Возвращаясь в полупустом вагоне канатки, Рушан думал: "А если бы я застал на месте Дато Гвасалия по кличке Лорд, что сказал бы, о чем спросил? О том, купал ли он в шампанском мою отроческую любовь Валю Домарову и дарил ли ей жемчужное колье?" От нелепости этой картины он вдруг от души рассмеялся, как некогда на тихой улице в Мартуке, когда представил тесный совмещенный санузел и грязную ванну с плескавшейся в шампанском Валентиной...

Теперь он редко вспоминал Валентину, и уж тем более не презирал и не осуждал ее. С высоты жизненного опыта понимаешь, что каждый выбирает свой путь сам. Но он никак не мог понять, почему судьбе было угодно, чтобы среди сотен миллионов людей он встретился с неким вором по кличке Лорд, сумевшим увлечь романтикой блатной жизни девушку, некогда мечтавшую стать балериной. Возможно, этим "почему" он будет маяться до последних дней своих...

XXIII

Вспоминая свое окружение в детстве и юности, да и во взрослую пору, Рушан часто возвращался к родному дому, а значит, к матери и отчиму. И часто всплывали в памяти две картины -- подробные, в деталях. С матерью -- когда не было в их семье еще Исмагиля-абы, и с отчимом -- на закате его жизни.

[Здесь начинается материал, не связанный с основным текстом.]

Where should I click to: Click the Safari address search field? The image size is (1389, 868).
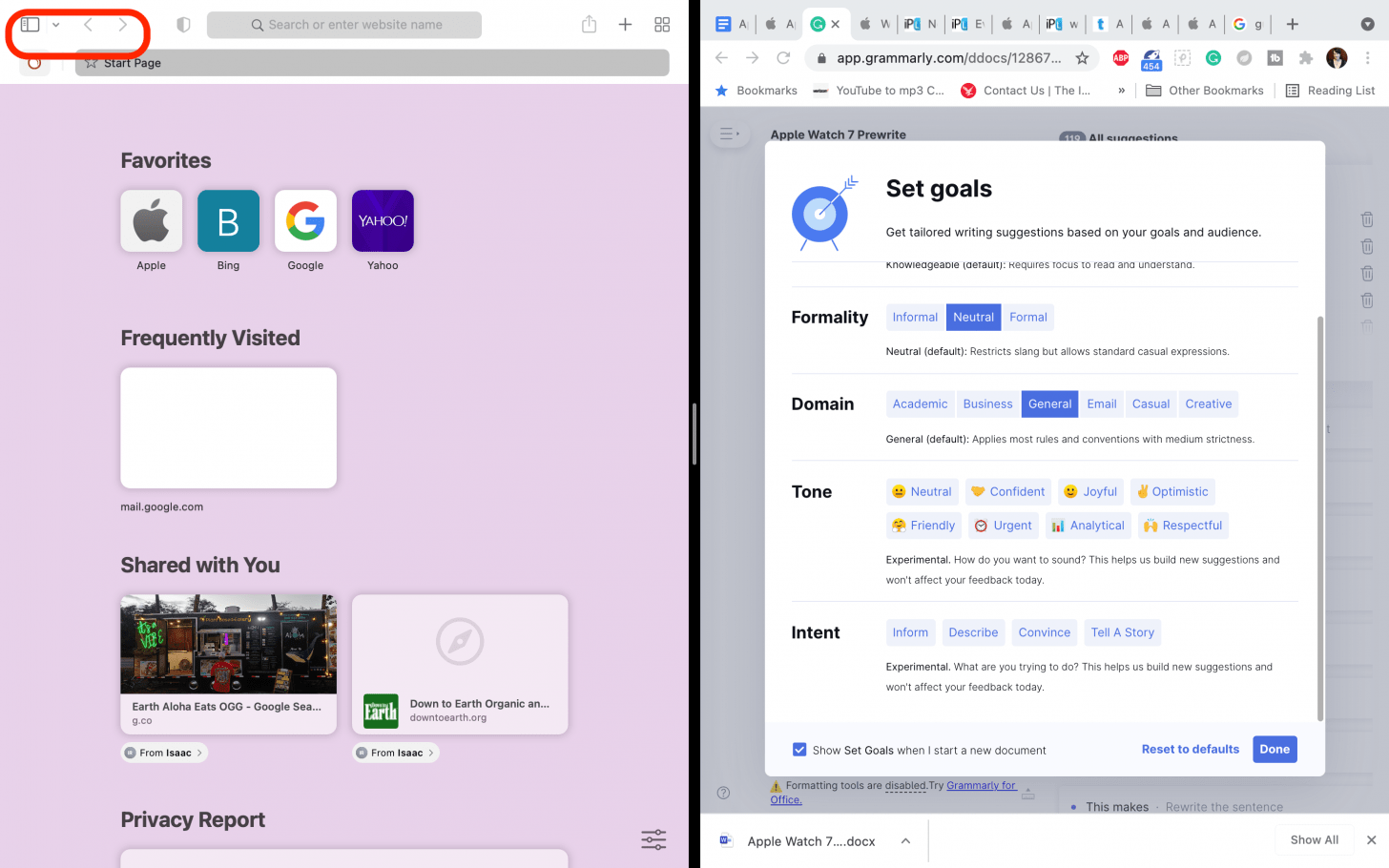(x=344, y=25)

В ту зиму он учился не то в первом, не то во втором классе...

"Наверное, поезд опоздал", -- Рушан то и дело дышал на оконное стекло, но, сколько его не отогревай, не отогреть. Мороз постарался: даже между рамами тянулся ледяной хребет, и от окна несло холодом, как от двери, как плотно он ни подтыкал куски старого одеяла в щелях и щербатом пороге.

"Успело намести", -- подумал он и смел снег с земляного пола, а то заругает мать, что не следил за дверью, выстудил землянку. Печь едва теплилась, но Рушан боялся подложить кизяку: с топливом было совсем худо. Задуло и задождило с сентября, и теперь в полуразвалившемся сарае кизяк занимал крохотный уголок.

Забравшись на нары, поближе к печи, Рушан придвинул к себе узелок с нечесаным пухом и принялся выбирать волос, как ему наказала мать. "Скорее бы пришла Сания-апай из школы", -- тоскливо думал он, хотя знал, что вторая смена у восьмого класса кончается уже затемно.

Горка выбранного пуха росла медленно, и он опытным глазом прикинул, что с этим узелком возиться ему еще с неделю.

"У тебя, сынок, глаза молодые, острые, -- говорила мать. -- Никто в Мартуке лучше тебя пух не вычистит".